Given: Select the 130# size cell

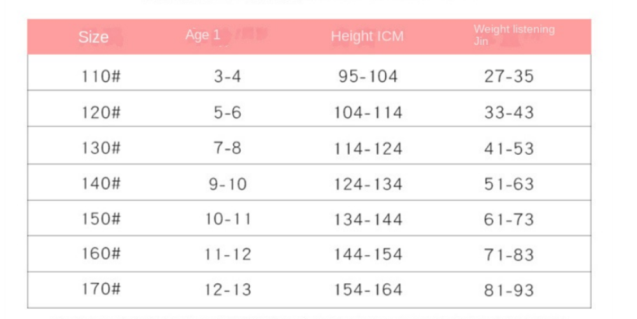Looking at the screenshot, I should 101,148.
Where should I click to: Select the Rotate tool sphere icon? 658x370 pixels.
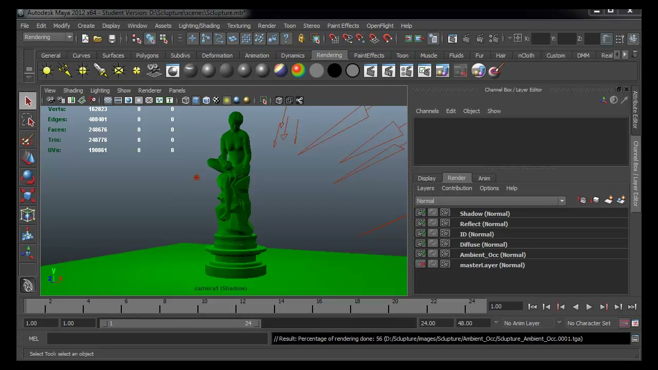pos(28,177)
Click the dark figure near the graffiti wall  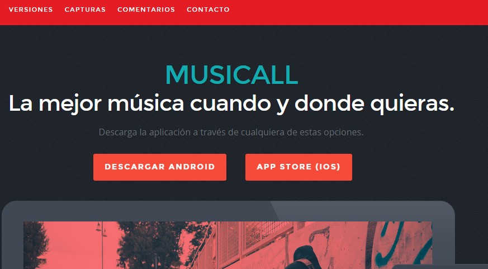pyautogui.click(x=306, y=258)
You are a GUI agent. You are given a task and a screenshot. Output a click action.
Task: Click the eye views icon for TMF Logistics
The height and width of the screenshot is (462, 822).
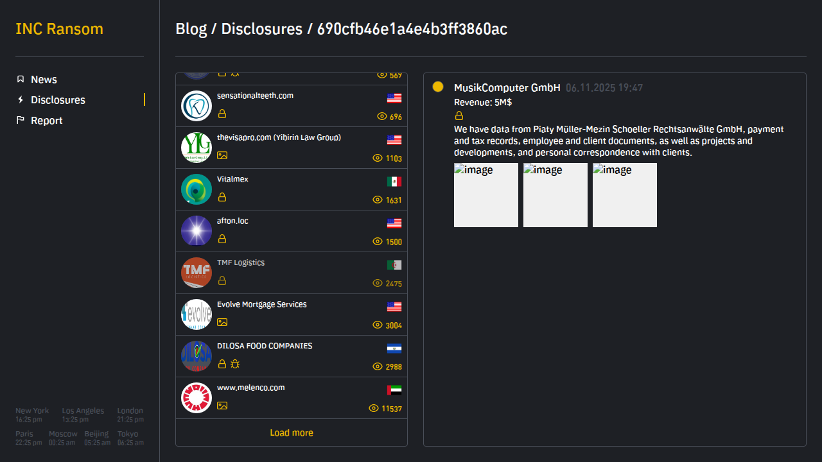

§ What is expected
An exact copy of the lines from the one with "You are a GUI" through the end of the entries above, both included, is the whole answer. It contains no pictures.

§ Result
You are a GUI agent. You are given a task and a screenshot. Output a click action.
Task: Click the eye views icon for TMF Logistics
The height and width of the screenshot is (462, 822).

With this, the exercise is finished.